Photo courtesy of Emmy Magazine, May 12 issue, via E! Entertainment Television, LLC.

There was a flood of new, mainstream reviewers talking about Outlander this week (E! has been on it from the start, but they’re the ones who broke the newest pictures on Thursday, the scintillating one above included). The attention is GREAT news for our series—the payoff for not only a quality show but an extraordinary, inhuman volume of PR work. All of the articles and interviews have boggled my thoughts about last week’s episode, though. It’s tough to take in and process the myriad reactions there were to Lallybroch.
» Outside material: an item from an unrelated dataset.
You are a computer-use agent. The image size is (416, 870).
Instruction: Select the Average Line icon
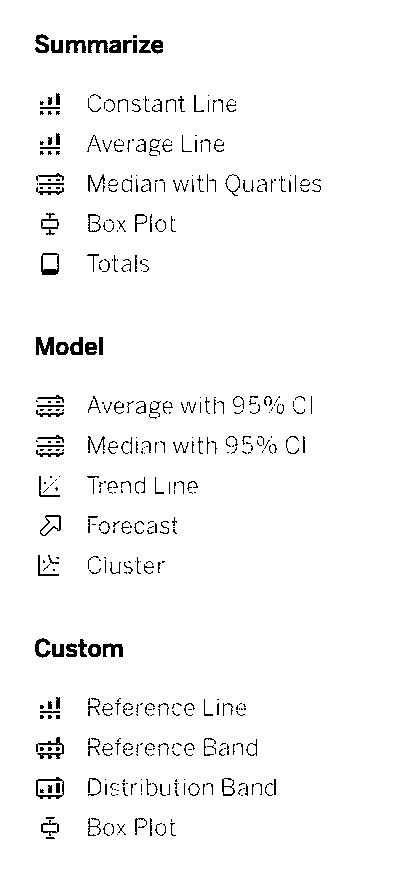50,144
That’s another difference between a television review and a storytelling study (I laid out the main differences, as I see them, in last week’s post). If I claimed to be a true reviewer, reading other critiques before writing my own would be like scamming the exam answers over the shoulder of the brainiac in seat next to mine. As it is, I’m studying how this great story is reaching and affecting its audience, as much I’m examining the adaptation on its own merits. As Maurice Sendak said: “There’s so much more to a book than just the reading.” That’s just as true about good television.

You can have your cake and eat it too, if you choose to
The most vehement opinions, both in support of and disparaging of Lallybroch, are coming from those who read the novels. With each passing week, the “that’s now how it was in the book” outcry is escalating on one side, while the “Everything is Awesome!” automatons on the other side are deriding anyone with anything bad to say. Both reactions are natural, even valid within reason. Viewers, regardless of the book familiarity and life experience they bring to the show, are becoming more invested as the stakes and tensions continue to rise. Deviations from expectations become personal, causing any number of minimizing (“Everything is cool when you’re part of a team!”) and maximizing (How dare my favorite line be omitted from the novel, and has anyone noticed that Cait’s too tall and doesn’t have whisky-amber eyes?) defensive patterns. Yes, I went back to my Psych 101 notes to look up those terms.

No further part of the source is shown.